Most organisations continue to use annual performance reviews, despite their flaws. Nick Gallimore explains why frequent ‘snapshots’ may provide a more accurate picture of employee performance and keep staff engaged with the process.
Annual assessments can be “wildly inaccurate”, even “soul-crushing”, quoted a BBC article in 2019. For many, the term “performance management” is associated with the dreaded annual performance appraisal. Many cringe at the term, which isn’t surprising.
Annual performance reviews or appraisals have many flaws and yet so many companies use them – a 2018 survey by World at Work found that 80% of companies still used formal performance reviews.

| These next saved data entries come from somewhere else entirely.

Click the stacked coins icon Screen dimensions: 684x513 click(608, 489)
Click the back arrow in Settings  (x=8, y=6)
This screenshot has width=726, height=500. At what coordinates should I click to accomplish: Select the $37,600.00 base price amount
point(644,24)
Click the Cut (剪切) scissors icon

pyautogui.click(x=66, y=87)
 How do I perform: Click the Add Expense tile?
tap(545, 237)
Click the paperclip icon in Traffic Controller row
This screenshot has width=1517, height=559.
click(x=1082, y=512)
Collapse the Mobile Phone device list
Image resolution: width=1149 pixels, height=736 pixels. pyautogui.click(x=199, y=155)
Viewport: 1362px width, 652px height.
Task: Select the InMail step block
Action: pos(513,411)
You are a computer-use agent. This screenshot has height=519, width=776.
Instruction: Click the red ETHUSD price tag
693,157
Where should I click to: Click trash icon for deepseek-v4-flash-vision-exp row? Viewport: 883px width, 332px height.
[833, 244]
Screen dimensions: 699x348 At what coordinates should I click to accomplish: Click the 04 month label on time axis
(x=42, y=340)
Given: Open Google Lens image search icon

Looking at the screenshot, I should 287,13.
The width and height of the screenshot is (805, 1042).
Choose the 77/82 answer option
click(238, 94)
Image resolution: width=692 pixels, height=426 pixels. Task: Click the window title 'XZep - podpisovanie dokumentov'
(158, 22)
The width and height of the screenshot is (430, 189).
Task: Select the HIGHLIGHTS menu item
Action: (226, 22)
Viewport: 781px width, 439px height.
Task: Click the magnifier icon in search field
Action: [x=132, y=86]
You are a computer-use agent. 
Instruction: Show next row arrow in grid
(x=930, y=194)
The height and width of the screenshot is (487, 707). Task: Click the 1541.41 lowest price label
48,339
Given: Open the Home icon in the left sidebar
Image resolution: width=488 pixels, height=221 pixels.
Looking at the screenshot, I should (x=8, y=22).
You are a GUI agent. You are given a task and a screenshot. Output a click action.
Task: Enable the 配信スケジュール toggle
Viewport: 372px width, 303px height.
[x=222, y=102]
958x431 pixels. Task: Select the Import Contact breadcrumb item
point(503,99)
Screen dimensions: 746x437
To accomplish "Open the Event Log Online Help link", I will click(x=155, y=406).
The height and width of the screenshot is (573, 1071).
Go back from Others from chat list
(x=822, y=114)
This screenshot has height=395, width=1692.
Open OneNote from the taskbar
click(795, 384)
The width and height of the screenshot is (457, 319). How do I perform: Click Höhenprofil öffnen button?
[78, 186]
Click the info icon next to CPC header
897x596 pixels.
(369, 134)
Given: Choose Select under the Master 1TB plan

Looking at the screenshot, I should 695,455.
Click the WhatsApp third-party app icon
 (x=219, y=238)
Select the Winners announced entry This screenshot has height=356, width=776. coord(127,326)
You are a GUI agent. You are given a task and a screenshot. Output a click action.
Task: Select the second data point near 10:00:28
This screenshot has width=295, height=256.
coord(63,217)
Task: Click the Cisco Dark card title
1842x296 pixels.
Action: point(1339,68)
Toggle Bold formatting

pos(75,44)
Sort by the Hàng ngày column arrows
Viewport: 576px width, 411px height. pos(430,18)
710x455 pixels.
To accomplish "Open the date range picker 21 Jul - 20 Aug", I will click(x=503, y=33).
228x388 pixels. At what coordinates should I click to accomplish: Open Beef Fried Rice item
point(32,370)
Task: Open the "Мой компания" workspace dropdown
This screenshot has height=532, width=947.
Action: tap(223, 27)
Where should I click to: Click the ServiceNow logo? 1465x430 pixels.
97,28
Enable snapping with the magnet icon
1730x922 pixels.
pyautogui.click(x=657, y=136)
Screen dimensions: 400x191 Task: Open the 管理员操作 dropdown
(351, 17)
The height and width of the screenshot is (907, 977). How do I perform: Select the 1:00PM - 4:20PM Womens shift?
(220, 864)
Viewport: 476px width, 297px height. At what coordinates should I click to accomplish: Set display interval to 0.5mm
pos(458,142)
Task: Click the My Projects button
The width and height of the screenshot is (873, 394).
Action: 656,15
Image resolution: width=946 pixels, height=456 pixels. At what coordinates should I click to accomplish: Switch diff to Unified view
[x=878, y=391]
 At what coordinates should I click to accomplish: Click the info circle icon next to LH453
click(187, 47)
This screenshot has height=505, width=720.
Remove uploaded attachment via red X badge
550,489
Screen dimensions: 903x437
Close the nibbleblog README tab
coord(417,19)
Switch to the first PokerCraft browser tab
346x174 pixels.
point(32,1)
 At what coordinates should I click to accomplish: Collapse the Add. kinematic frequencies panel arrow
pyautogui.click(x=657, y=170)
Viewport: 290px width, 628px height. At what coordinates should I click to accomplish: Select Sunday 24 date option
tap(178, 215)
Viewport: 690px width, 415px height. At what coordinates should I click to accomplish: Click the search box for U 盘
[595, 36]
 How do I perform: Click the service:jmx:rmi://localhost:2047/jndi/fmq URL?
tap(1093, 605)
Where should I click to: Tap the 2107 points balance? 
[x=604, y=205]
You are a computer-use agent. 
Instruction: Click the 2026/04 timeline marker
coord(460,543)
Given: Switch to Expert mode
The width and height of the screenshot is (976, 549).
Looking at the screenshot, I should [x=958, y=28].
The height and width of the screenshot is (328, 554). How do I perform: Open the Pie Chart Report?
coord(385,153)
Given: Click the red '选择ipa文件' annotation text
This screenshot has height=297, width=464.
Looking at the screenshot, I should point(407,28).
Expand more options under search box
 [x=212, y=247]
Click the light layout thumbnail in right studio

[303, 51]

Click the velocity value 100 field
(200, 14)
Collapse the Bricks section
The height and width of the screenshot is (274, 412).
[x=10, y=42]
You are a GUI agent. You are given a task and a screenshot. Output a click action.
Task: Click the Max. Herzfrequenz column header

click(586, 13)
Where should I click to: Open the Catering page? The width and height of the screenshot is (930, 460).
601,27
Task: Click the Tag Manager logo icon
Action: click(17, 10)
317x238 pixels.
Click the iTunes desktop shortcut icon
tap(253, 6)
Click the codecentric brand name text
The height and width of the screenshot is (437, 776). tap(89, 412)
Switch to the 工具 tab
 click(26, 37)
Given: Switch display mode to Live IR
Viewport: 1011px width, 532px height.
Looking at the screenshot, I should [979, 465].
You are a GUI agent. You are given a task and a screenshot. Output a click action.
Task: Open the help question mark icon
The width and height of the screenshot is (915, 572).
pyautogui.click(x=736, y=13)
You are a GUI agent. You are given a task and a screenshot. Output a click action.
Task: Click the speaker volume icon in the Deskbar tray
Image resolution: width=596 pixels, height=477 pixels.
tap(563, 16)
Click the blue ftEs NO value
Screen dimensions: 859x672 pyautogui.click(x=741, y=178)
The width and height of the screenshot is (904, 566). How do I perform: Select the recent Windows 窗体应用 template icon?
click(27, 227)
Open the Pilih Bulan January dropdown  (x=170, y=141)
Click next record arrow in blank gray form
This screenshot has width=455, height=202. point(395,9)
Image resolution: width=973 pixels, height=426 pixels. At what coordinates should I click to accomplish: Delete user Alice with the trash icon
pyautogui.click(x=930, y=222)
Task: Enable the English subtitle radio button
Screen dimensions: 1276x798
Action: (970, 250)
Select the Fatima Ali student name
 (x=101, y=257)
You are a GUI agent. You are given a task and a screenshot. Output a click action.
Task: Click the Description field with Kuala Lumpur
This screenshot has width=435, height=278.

They exist because many companies need the outcomes of the performance review process, although they’d prefer to get these outcomes by a better method.
Traditional performance reviews had four major weaknesses:
- They were bureaucratic and time-consuming and therefore unpopular with managers and employees alike.
- Employees disliked the tick-box exercise of receiving a performance rating, which distilled a year’s worth of work into a single label or number.
- There was an issue with recency bias whereby an employee’s recent achievements (or failures) skewed the judgement of their manager. This lured savvy employees to ‘gamify’ the process which further distorted the results and led to ineffective and unfair outcomes.
- Evidence has shown performance ratings have no relation to organisational performance. This was evidenced in a NeuroLeadership Institute report which gathered more than 23,000 employee ratings from 40 companies and found no sign that ratings had any effect on profits or losses, reaching the damning conclusion that “performance ratings have no relation to organisational performance whatsoever”.
Given these significant flaws, why have performance reviews continued to survive in 80% of companies? Performance reviews are hard for organisations to dump because they fulfil two key purposes: they provide the forum for a dedicated discussion about an individual’s performance and development, and they enable employee performance to be measured and assessed. So, though they may be flawed, they are better than nothing.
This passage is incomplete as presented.